Travis Bickle (Robert De Niro) is a Vietnam veteran looking for a job. After a short interview he's given the graveyard shift at a Taxi company thus exhausting the small, slim cords that tether him to the faulty structures of the human condition. He meets an underage prostitute (Jodie Foster) an aspiring Presidential Candidate (Leonard Harris), a homicidal cuckold (the director himself) among a menagerie of different characters all peeling away at his inner psyche. That is when he isn't doing that to himself in his isolated apartment.
When first watching Taxi Driver I watched it on the 14" screen of my old college TV set. I lived alone in a basement apartment next to the University and I worked nights as a University Police helper of sorts. I had no girlfriend and angry because of it. I had a handful of friends who I was "too busy for" and parents I still resented because I was still technically a teenager. I almost wept watching Taxi Driver because I felt Bickle's isolation. I automatically sympathized with the character on a most intimate level...then the third act of the film started.
A progression of events turn Bickle from a well-meaning if socially inept loner into a monster of sorts. Everything became a blur of violence and reactionary machismo. I no longer knew him. I no longer knew myself. He was a funhouse mirror of who I could possibly become. It was downright scary.

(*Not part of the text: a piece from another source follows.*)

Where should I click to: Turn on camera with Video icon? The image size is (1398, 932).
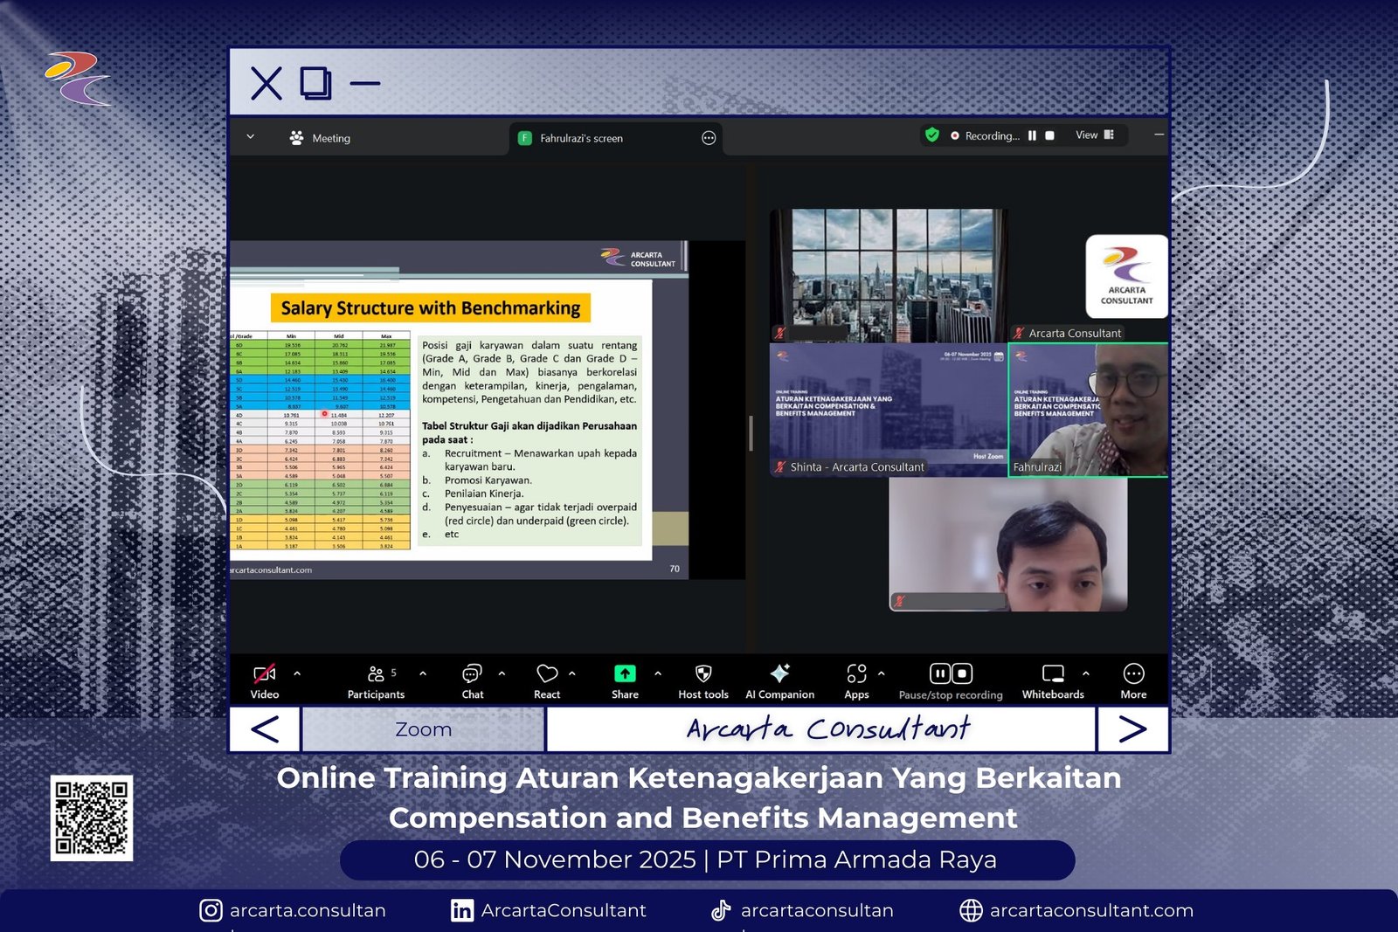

Director Martin Scorsese eases the audience into his grimy nocturnal New York City by first showcasing the alternatives; the moral compasses of fellow cab driver Wizard (Peter Boyle) and Betsy (Cybill Shepherd) a campaign worker who Travis fancies. Wizard shows concern for Travis but every time he attempts to connect Travis bristles. Betsy is uneasy around Travis and ultimately his attempts to woe her fall embarrassingly flat, further pushing him into isolation and the hellish cityscape. His last solace is Jodie Foster, a runaway and prostitute who is being taken advantage of by her pimp Sport (Harvey Keitel). His attempt to redeem himself through her becomes the violent and ultimately selfish conclusion to his sordid tale.
There is a popular film theory that Bickle suffered from PTSD which while probably true I feel takes away from the movie's universal impact. I am a larger fan of Slavoj Zizek's analysis where he claims Taxi Driver is a loose remake of The Searchers (1956). In both a cynical anti-hero and veteran attempts to save a young woman from what he doesn't really understand. When "successful" they are unable to return to the life they had. Like a fallen angel Travis, like Ethan in The Searchers is still alone and unsatisfied.
When I think of the hatemongers of the KKK or the misogynistic voices of the "Men's Rights Movement" I think of Travis Bickle and by extension my college-aged self. All want to accomplish what they feel are worthwhile goals but do so as reactionaries. Some have been known to be borderline violent and all see through a lens of selfishness. Thankfully I grew out of that stage in my life and while I can't 100% pin that maturity on Taxi Driver I can say that Taxi Driver is an uncomfortable watch that made me a slightly better person.